As another measure to accelerate the Prussianization process carried out by Körner, commissions of military officers were sent to receive military instruction in Germany. From 1895, the schools and the War Academy of the Army proceeded to have almost exclusively German professors, who completed their task efficiently, this being an outstanding success at the international level.

Fortunately, the Chilean war with Argentina did not happen thanks to the calls of peace for both nations.

==Commissions of service and command of the Army==
In February 1900 General Körner returned commissioned to Germany to acquire the armaments that his Chilean Army required. Upon his arrival in Europe a crowd of more than 10,000 people awaited to welcome him.
In 1901 he participated in the scientific congress of Montevideo, winning a reputation as a scholar beyond the military knowledge Körner possessed.

In 1904 Körner was distinguished as Inspector General of the Army, the equivalent to the current Commander in Chief. Although in this position, he would no longer perform functions related to the process of Germanization of the Army. This cause had already been taken on by his former disciples and was a phase of radicalization.

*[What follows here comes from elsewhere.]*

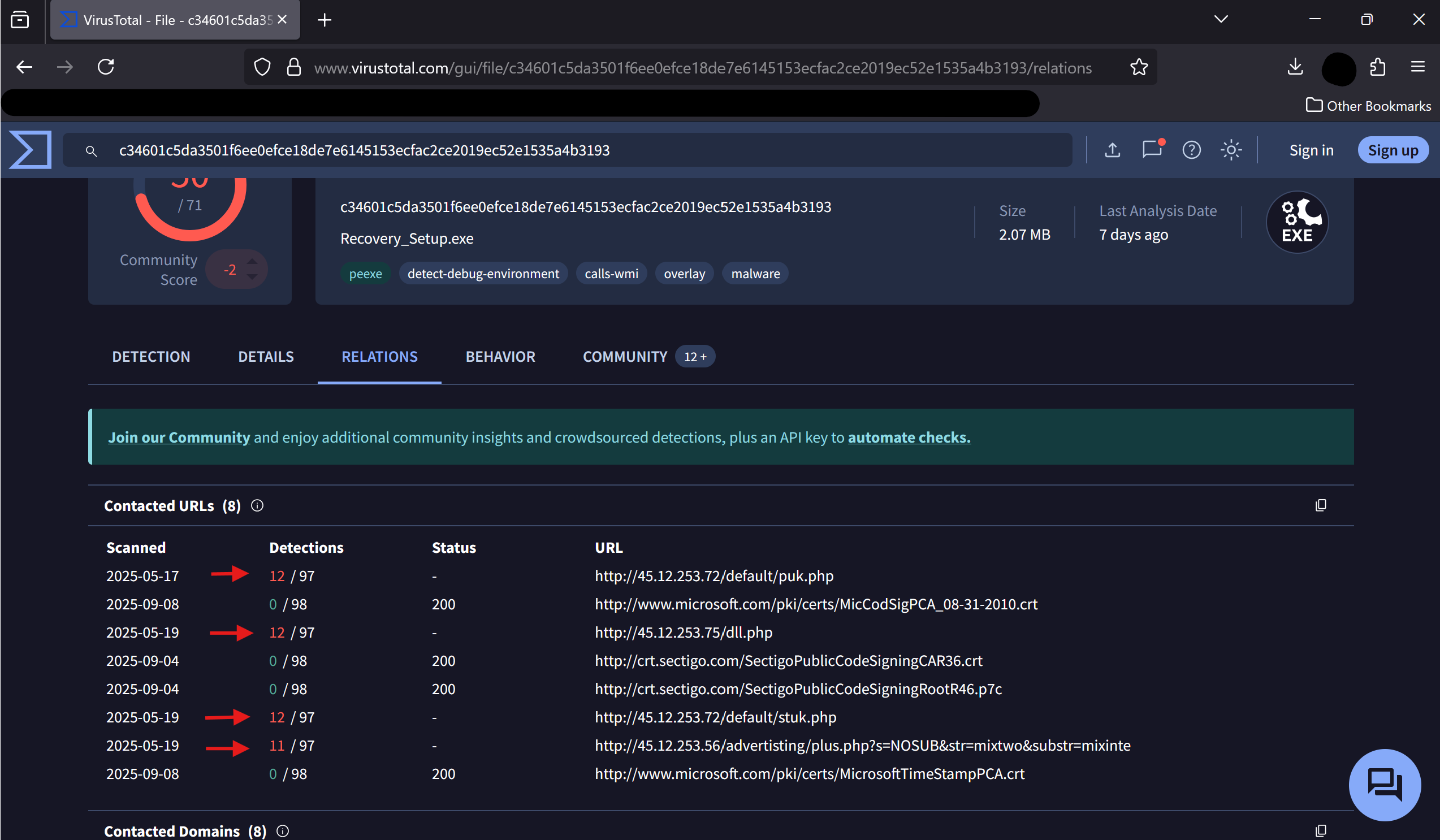The height and width of the screenshot is (840, 1440).
Task: Open the browser hamburger menu
Action: (x=1419, y=67)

In April of the year 1909, General Körner already being 64 years old, processed his separation from the institution. On April 19, 1910, he was granted absolute retirement having served Chile for 25 years.
At the time of his retirement, he left Chile with the a well equipped and prepared force in Latin America.

==Death==
After his retirement, that same year of 1910 he returned to Germany with his wife Mathilde Junge and his four children, two boys and two girls, taking up residence in the capital of the German Empire, Berlin. Of these descendants in the German archive only the names of his son Theodor and his daughter Elena, who would both return to Chile some years later, appear.

In March 1920, a cable was received from the capital in Berlin announcing the sad news that on the 23rd of that month, Major General Emilio Körner Henze had died of a stroke, and was later buried in Berlin. The banners of all the units of the Chilean Army bowed in respectful mourning. Virginio Figueroa points out in his work, 'When his death occurred, everyone recognized his merits, his great heart and kind feelings,' echoing the national sentiment.

By posthumous will of the general, his wife, seconded by the government of Chile, managed and succeed in repatriating the mortal remains of the General to his adoptive homeland. He was transferred by the steamship Altmark in 1924, to Valparaíso, four years after his death, arriving in Chile on July 25, 1924. He was buried in the army mausoleum momentarily, receiving a series of speeches and sincere demonstrations of appreciation.

Finally in 1928 the government of Chile provided him a magnificent mausoleum in the general cemetery, built by the prestigious architect Gustavo Monckeberg, buried with the highest military honors in his final tomb.